■ PROBLEM STATEMENT
Repeat every line from the line containing "Given: Click Betis's grey draw result icon" to the end of the data, exactly. Leave the pictures out.

■ PROVIDED INFORMATION

#####

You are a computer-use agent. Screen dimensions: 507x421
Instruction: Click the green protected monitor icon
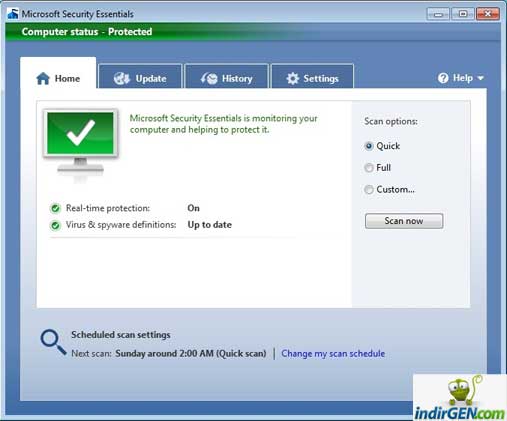[80, 145]

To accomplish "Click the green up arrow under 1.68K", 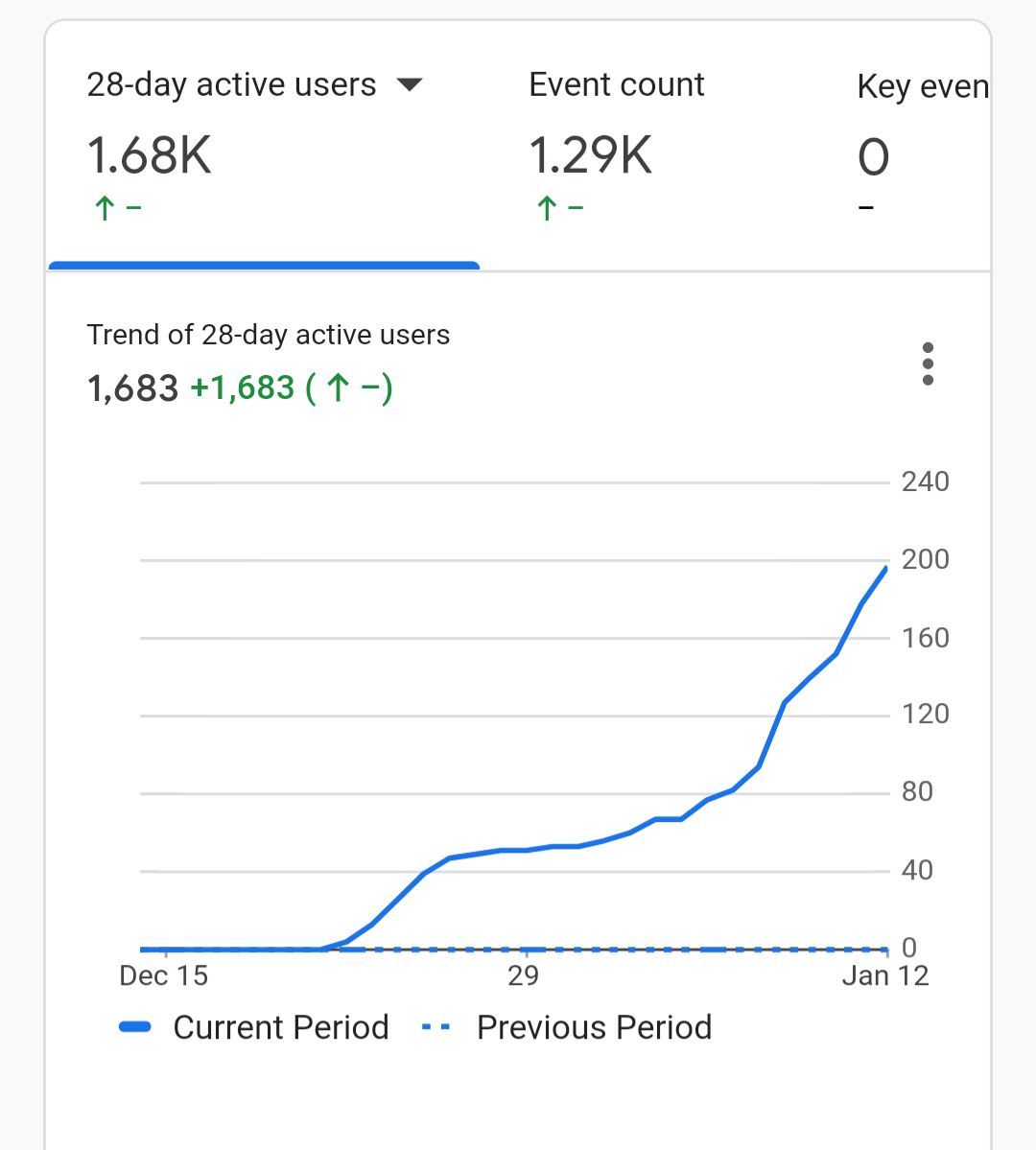I will [x=105, y=208].
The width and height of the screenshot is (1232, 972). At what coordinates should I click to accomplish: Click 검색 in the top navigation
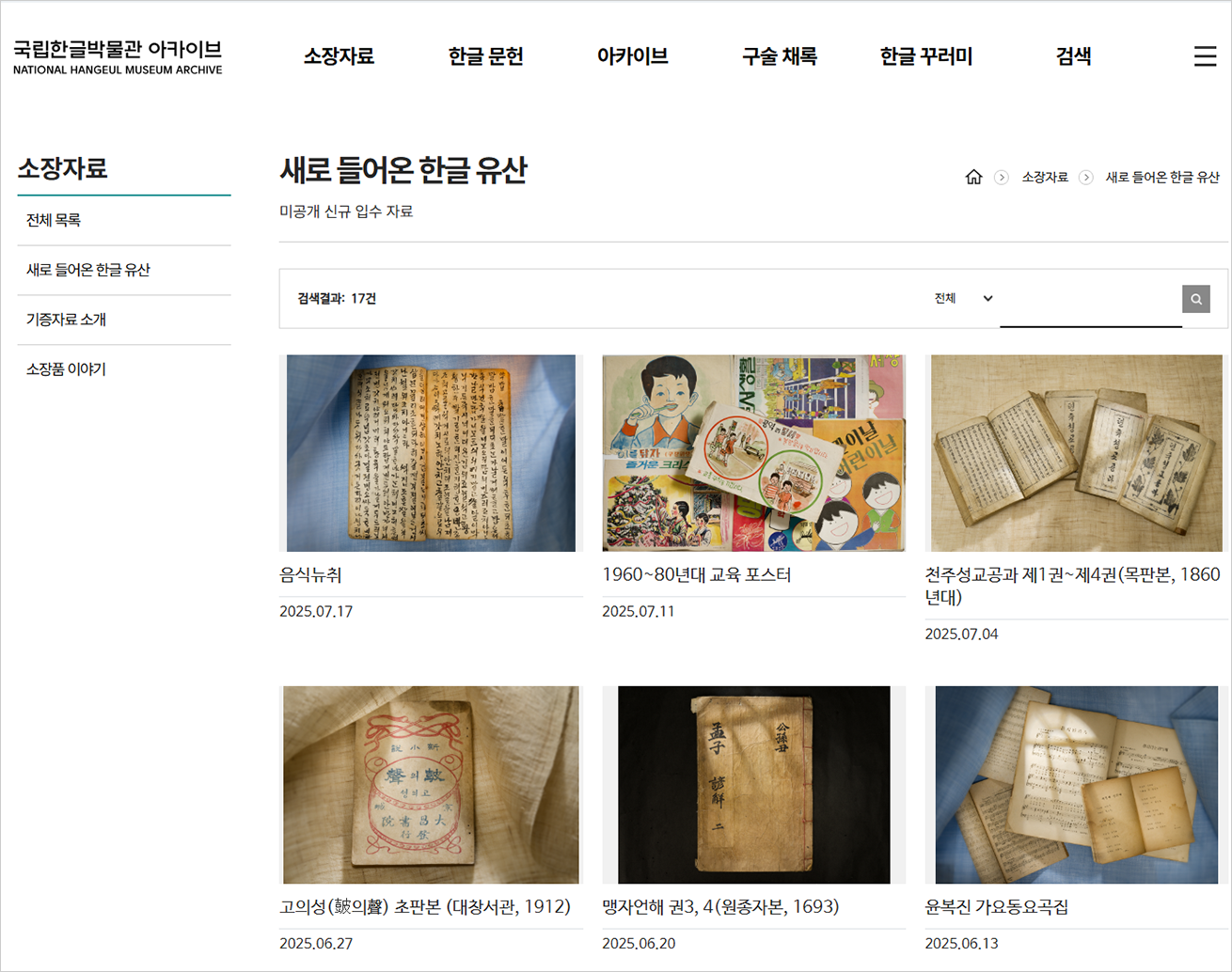pyautogui.click(x=1073, y=56)
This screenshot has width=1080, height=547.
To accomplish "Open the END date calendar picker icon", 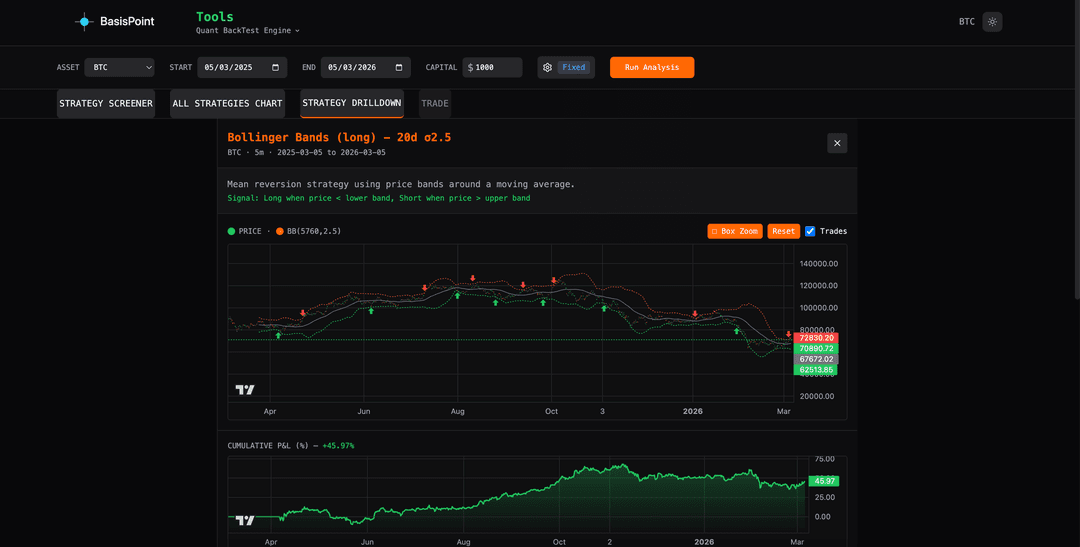I will point(399,68).
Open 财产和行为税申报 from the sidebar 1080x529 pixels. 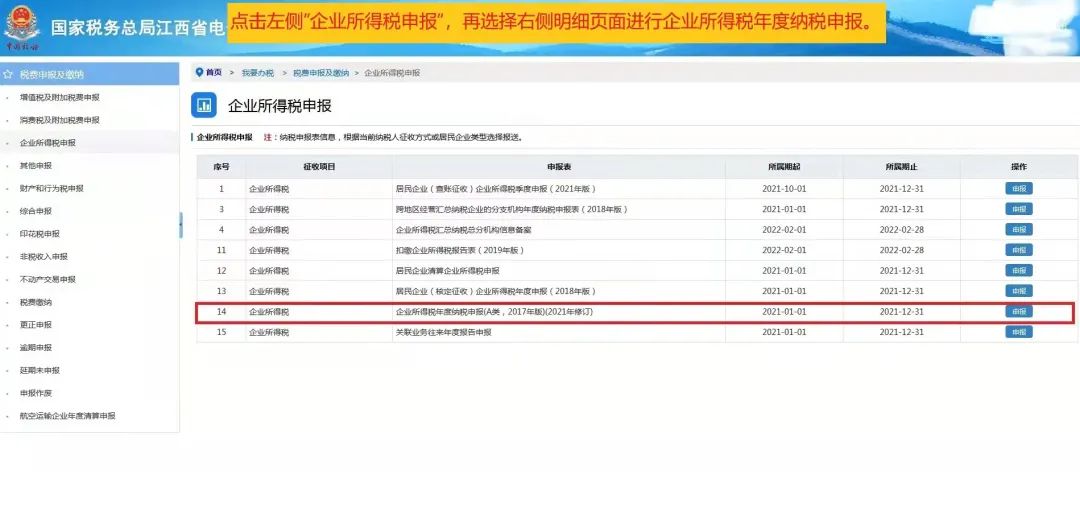(x=51, y=188)
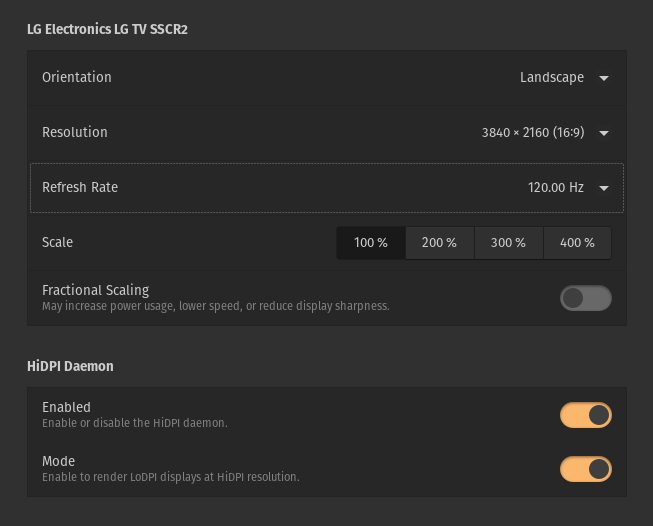The image size is (653, 526).
Task: Turn off the HiDPI Mode switch
Action: pos(586,469)
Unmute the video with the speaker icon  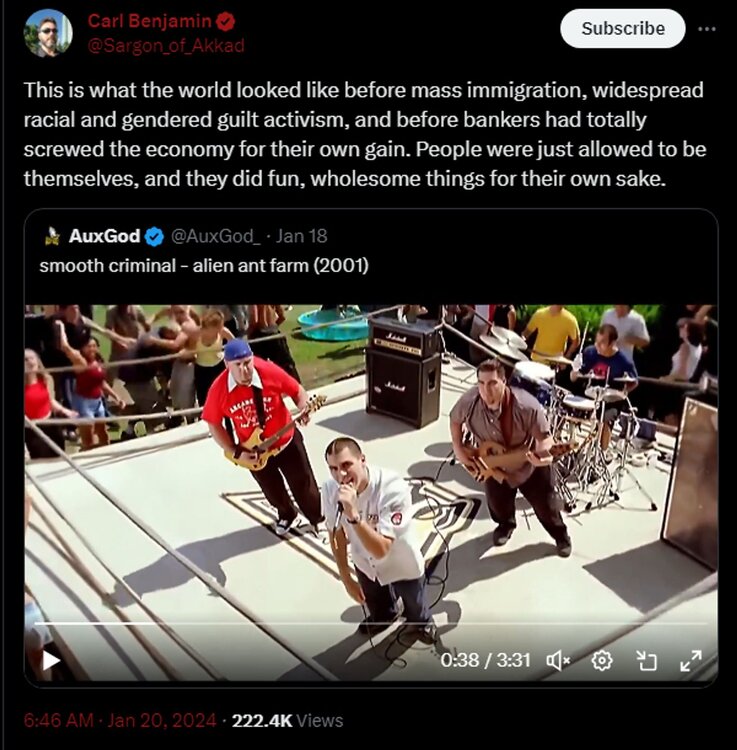tap(558, 660)
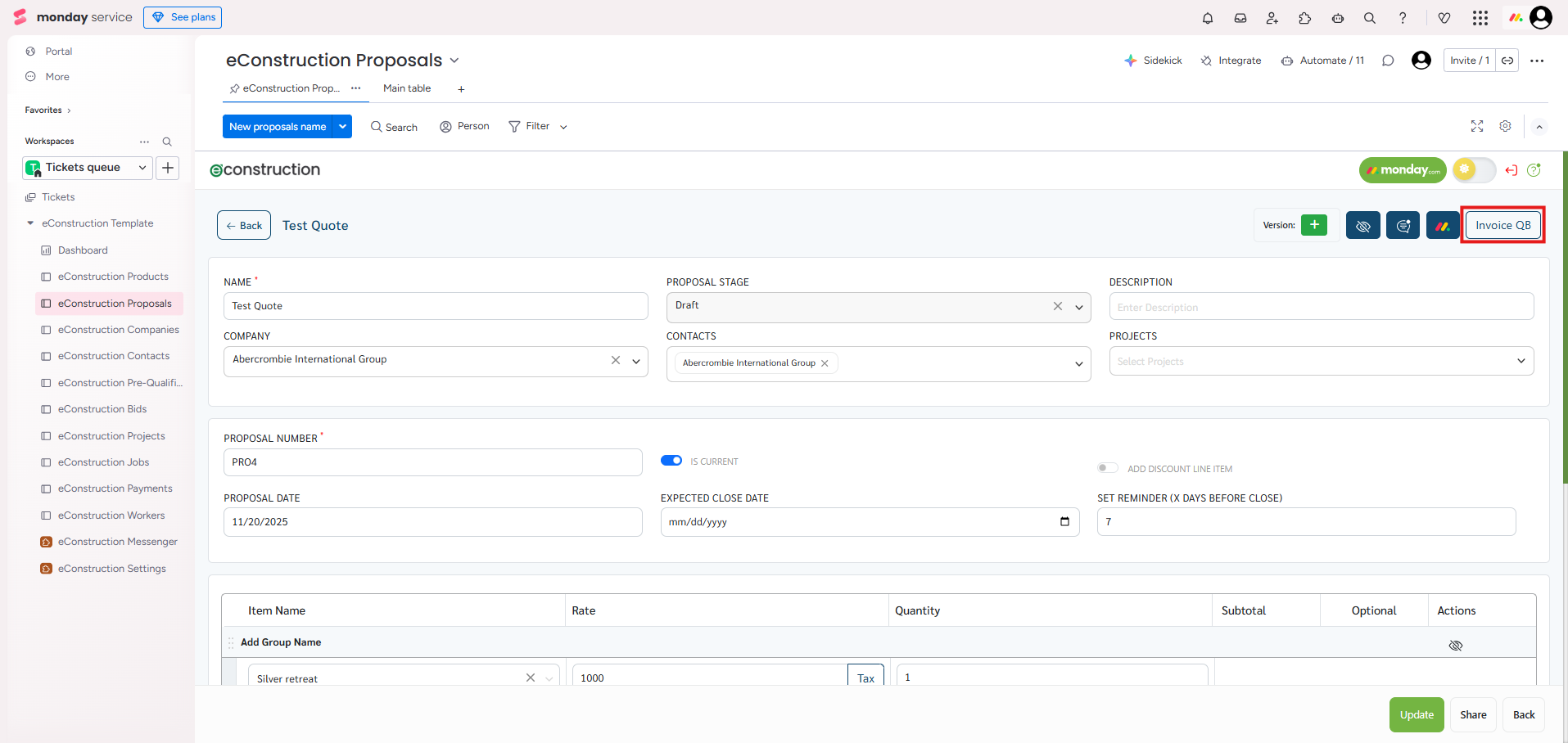Open the inbox tray icon

point(1240,18)
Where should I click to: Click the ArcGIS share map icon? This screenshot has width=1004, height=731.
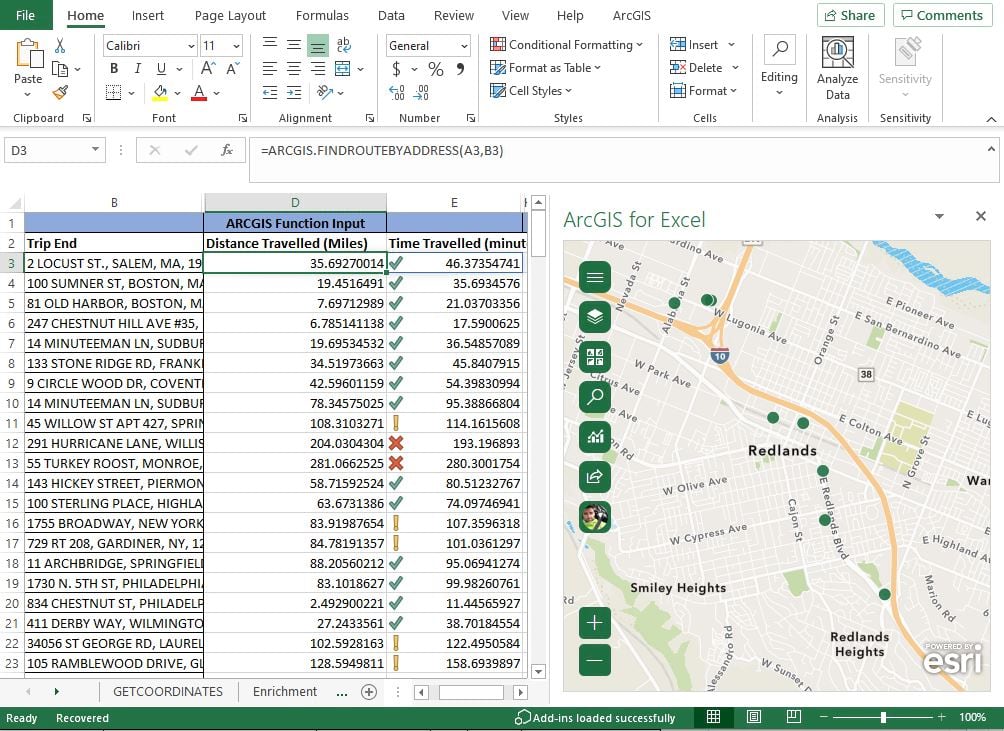click(x=595, y=477)
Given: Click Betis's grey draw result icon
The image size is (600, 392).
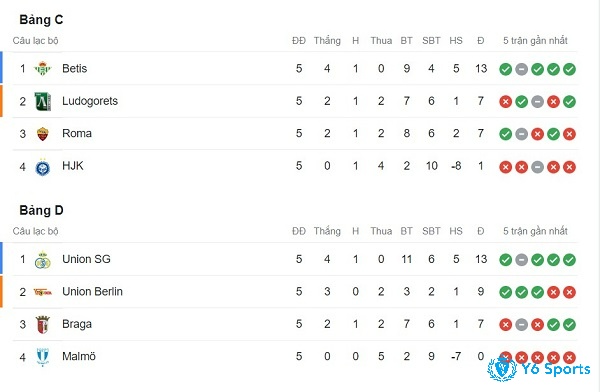Looking at the screenshot, I should 521,69.
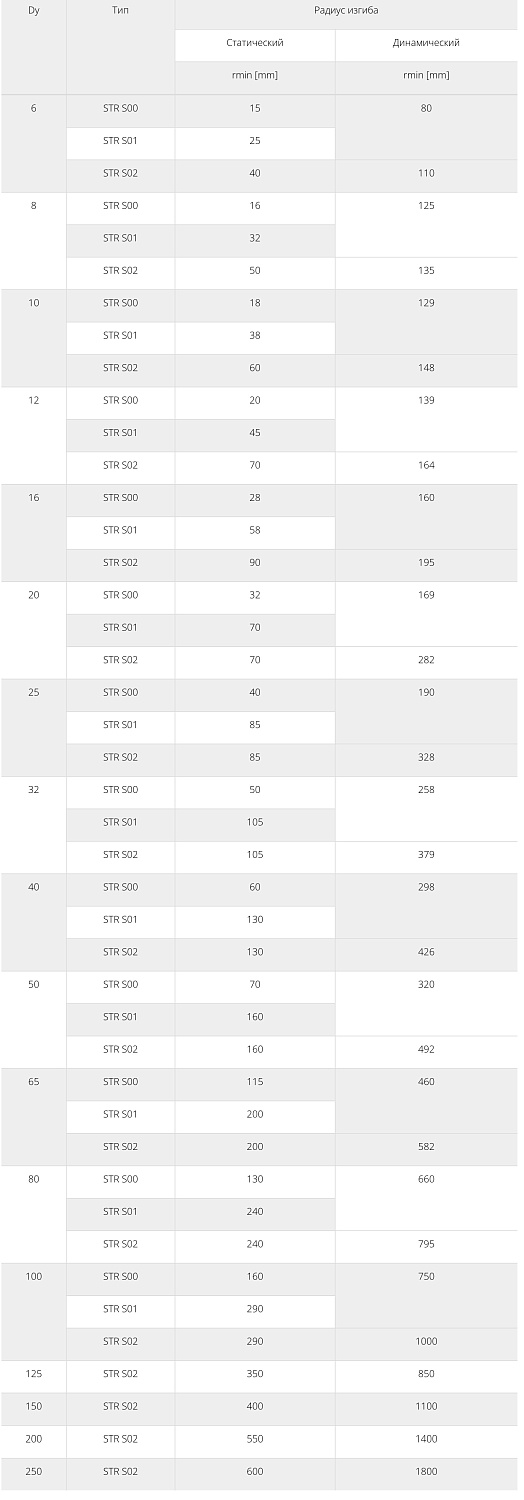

#####

■ TASK RESULT
Given: Click Betis's grey draw result icon
The image size is (600, 392).
Looking at the screenshot, I should 521,69.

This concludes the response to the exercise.